__Data for review__.
= Beginning of Section =

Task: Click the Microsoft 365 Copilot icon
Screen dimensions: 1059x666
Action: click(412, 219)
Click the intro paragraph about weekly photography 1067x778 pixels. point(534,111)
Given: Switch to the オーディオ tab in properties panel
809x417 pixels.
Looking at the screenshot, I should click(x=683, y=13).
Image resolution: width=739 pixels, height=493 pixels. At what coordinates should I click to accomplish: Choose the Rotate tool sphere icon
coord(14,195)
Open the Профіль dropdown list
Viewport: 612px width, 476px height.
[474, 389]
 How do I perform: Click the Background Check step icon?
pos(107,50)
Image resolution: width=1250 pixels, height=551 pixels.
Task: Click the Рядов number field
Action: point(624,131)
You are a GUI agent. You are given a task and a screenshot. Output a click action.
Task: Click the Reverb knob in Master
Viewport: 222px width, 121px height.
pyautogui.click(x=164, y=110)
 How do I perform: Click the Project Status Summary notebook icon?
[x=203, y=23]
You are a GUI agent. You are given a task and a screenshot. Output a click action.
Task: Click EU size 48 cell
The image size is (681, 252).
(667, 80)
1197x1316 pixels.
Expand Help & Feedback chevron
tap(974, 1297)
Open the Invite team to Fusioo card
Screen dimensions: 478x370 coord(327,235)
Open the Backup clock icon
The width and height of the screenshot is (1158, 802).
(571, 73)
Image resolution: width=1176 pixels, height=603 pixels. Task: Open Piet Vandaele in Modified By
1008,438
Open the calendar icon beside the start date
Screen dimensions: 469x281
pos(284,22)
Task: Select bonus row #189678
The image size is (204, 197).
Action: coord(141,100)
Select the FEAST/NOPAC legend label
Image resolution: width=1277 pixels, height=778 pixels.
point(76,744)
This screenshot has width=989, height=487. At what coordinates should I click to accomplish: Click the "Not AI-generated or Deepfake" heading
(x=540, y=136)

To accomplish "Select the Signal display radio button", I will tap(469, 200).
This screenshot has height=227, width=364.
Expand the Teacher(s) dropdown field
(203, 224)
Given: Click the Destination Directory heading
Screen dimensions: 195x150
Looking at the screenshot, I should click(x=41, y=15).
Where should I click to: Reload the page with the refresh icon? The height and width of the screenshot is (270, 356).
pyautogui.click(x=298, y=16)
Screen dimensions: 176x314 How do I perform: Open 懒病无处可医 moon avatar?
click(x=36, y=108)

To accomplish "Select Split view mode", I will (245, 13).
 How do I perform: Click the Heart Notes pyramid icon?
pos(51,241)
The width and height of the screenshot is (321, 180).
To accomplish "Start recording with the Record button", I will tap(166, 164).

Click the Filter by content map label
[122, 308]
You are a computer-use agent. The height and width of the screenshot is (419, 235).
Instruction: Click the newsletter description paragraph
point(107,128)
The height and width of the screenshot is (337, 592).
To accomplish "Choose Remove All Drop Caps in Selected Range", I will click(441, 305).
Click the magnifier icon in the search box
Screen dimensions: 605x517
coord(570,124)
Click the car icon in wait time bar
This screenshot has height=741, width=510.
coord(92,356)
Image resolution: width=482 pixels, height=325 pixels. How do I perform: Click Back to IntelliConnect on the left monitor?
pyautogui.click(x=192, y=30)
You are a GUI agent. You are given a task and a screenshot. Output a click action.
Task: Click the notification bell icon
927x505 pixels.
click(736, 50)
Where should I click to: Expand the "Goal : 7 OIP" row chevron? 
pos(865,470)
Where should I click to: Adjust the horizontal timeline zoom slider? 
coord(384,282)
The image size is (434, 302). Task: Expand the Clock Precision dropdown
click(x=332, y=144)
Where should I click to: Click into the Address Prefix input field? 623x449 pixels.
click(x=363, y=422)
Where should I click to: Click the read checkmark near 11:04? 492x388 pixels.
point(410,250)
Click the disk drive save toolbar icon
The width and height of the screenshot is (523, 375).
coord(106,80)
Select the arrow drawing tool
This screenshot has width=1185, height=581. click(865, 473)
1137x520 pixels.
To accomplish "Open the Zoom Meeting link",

= End of Section =

__About this task__. Give back exactly the lines from the one containing "Where should I click to: Click into" through the last line of the records.

__Answer space__.
Where should I click to: Click into the Address Prefix input field? 623x449 pixels.
click(x=363, y=422)
Where should I click to: Click the read checkmark near 11:04? 492x388 pixels.
point(410,250)
Click the disk drive save toolbar icon
The width and height of the screenshot is (523, 375).
coord(106,80)
Select the arrow drawing tool
This screenshot has width=1185, height=581. click(865, 473)
1137x520 pixels.
To accomplish "Open the Zoom Meeting link",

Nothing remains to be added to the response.